Problem to solve: Please say whether each statement agrees with the kratom legality update, answering yes or no and quoting the words of the update that decide it. 1. Ascension Parish has dropped the idea of making kratom illegal. 2. The sheriff's office called kratom "synthetic heroin." 3. The AKA's Preparation Webinar takes place on Friday, August 16.

Selected text:
# # #
According to the American Kratom Association (AKA), there has recently been an increase in the variety and volume of attacks against kratom consumers in the country. To keep you in the know, here’s a rundown of US kratom legality updates for this summer.
Louisiana: Ascension Parish Is STILL Considering Criminalizing Kratom
In our previous kratom ban update article, we shared how Ascension Parish, Louisiana, is considering banning kratom; the sheriff’s office falsely labeled it “synthetic heroin” while several former rehab patients gave personal testimonies against it.
The pro-kratom voices tried to dispel myths and counter the opposition with their own personal anecdotes, but the parish is still considering making kratom illegal.
They will hold a hearing on August 18. To find out more and prepare, you can register for the AKA’s Preparation Webinar on Friday, August 16. You can also find out who to contact in our previous article.
# # #
Supplied records:
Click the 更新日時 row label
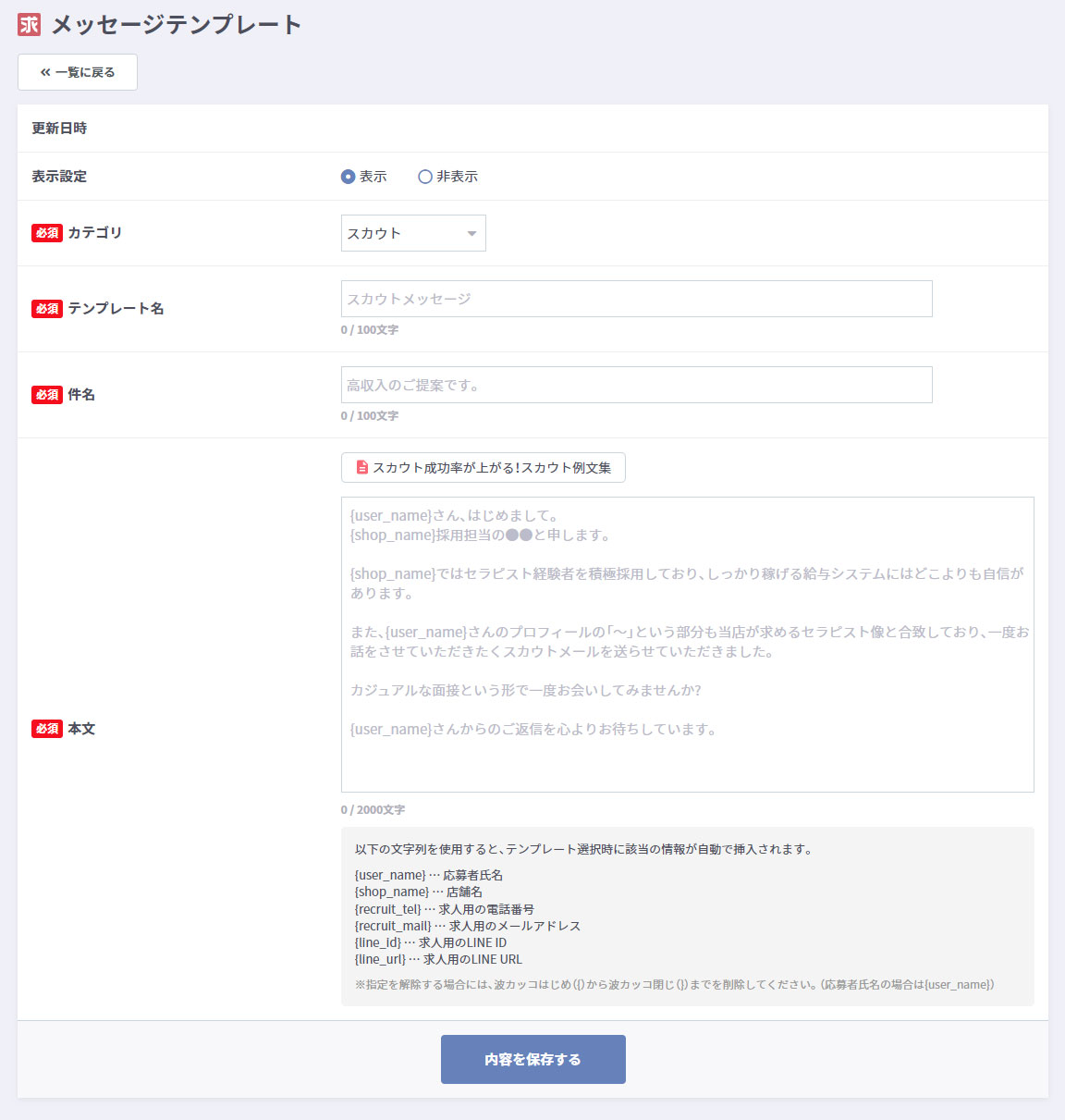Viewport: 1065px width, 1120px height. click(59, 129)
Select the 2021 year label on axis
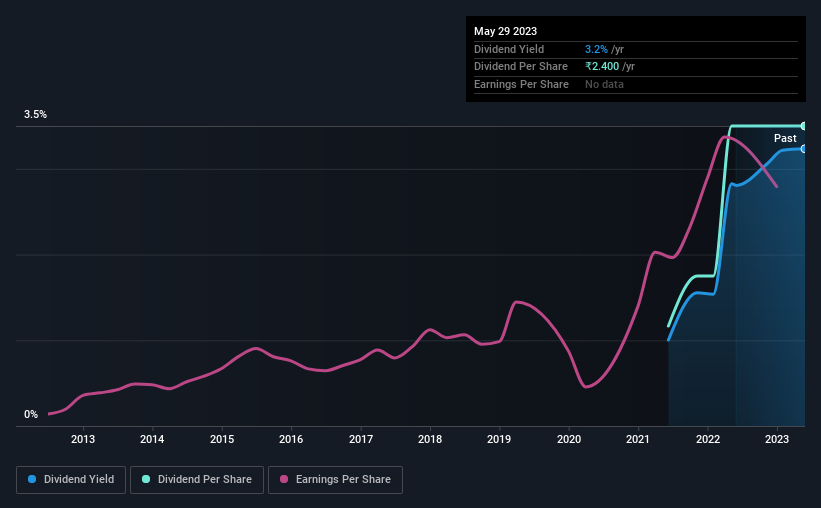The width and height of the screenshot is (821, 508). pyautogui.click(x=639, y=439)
# # #
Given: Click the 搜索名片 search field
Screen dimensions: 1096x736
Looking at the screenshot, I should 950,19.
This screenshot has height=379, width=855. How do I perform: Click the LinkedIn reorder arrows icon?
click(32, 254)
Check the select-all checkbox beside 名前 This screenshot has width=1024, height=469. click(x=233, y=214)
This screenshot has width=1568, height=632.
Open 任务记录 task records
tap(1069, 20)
# # #
Answer space:
1. No: "the parish is still considering making kratom illegal."
2. Yes: "the sheriff’s office falsely labeled it “synthetic heroin”"
3. Yes: "the AKA’s Preparation Webinar on Friday, August 16"